◆ Exercise requirements ◆
Please repeat every entry that follows, keeping each one exactly the same.

◆ Task inputs ◆
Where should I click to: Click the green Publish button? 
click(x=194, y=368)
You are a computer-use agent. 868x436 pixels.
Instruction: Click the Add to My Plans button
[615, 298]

◆ Output below ◆
Where should I click to: Click the green Publish button? 
click(x=194, y=368)
You are a computer-use agent. 868x436 pixels.
Instruction: Click the Add to My Plans button
[615, 298]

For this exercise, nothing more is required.